EXERCISE GOAL
Please find the lines in the following records that hold "will", and copy them.

STORED DATA
────────────────
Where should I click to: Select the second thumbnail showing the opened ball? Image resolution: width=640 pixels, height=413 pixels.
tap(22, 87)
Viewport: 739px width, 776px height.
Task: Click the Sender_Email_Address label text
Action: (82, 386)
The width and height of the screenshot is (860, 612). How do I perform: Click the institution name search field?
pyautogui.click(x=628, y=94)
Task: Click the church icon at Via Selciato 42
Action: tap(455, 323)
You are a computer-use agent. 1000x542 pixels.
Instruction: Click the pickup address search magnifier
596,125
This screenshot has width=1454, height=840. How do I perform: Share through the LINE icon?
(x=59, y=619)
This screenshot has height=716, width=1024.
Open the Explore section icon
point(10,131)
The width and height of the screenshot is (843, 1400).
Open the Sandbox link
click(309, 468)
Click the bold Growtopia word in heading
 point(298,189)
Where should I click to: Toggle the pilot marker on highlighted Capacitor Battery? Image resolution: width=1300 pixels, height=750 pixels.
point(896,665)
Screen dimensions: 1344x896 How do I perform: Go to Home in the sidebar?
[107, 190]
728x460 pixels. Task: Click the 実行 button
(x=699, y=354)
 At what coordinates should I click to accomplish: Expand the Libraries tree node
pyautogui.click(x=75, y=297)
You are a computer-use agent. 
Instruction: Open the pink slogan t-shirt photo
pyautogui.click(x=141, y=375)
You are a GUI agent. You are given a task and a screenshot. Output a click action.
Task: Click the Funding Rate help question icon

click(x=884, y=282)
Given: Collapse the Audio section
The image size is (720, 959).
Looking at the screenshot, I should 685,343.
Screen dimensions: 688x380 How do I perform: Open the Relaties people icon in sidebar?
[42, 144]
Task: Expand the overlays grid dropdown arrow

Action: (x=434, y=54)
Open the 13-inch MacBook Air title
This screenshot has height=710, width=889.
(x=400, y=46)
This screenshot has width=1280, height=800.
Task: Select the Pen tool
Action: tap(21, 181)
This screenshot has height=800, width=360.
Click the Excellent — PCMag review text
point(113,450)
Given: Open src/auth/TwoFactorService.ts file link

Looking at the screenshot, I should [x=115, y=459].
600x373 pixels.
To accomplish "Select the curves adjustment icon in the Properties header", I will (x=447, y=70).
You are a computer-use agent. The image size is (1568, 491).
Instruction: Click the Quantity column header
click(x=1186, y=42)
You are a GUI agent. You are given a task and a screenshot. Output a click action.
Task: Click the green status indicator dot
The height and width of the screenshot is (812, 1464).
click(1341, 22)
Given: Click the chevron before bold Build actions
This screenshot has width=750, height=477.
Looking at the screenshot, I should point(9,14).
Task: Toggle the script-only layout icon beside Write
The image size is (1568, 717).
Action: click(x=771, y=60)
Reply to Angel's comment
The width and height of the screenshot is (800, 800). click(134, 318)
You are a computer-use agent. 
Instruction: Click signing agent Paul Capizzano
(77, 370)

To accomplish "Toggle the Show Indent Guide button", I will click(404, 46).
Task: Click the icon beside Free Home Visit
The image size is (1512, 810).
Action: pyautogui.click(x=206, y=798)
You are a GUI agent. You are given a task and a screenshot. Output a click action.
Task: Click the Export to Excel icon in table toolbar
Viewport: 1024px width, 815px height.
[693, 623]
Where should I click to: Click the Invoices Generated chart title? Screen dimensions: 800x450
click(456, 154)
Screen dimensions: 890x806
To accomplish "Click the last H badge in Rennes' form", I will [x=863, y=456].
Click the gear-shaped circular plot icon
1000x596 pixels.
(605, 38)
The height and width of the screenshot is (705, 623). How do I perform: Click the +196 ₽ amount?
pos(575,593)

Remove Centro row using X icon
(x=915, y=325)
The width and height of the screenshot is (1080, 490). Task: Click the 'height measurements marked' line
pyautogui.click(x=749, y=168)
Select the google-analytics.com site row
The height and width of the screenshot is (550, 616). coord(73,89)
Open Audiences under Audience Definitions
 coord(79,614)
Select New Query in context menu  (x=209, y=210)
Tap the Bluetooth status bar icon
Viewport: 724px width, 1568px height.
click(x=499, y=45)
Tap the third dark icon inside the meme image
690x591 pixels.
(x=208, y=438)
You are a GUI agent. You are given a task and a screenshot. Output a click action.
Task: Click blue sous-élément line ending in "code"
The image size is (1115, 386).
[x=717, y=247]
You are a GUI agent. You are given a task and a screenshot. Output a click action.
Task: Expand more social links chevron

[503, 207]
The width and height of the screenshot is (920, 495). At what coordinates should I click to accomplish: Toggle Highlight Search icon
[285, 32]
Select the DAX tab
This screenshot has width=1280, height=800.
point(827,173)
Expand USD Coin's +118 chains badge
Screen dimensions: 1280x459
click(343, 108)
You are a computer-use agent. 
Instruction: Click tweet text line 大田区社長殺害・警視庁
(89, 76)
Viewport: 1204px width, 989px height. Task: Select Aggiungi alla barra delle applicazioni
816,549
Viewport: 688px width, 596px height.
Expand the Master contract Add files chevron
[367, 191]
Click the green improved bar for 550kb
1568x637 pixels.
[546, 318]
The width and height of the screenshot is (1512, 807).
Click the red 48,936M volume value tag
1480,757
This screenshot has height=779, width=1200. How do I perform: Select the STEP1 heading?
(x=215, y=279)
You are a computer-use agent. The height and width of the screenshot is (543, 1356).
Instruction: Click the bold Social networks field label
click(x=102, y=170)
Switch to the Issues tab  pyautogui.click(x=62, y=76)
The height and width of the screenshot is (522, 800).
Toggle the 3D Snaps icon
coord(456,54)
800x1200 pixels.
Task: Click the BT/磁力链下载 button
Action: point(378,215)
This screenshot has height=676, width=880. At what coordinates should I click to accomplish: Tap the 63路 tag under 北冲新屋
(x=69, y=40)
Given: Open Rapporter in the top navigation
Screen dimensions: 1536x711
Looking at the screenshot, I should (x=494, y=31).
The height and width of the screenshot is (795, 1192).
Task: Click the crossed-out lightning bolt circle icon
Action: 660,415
────────────────
TASK RESPONSE
To accomplish "Select the curves adjustment icon in the Properties header", I will (x=447, y=70).
To accomplish "Toggle the Show Indent Guide button", I will click(404, 46).
To accomplish "Click the last H badge in Rennes' form", I will [x=863, y=456].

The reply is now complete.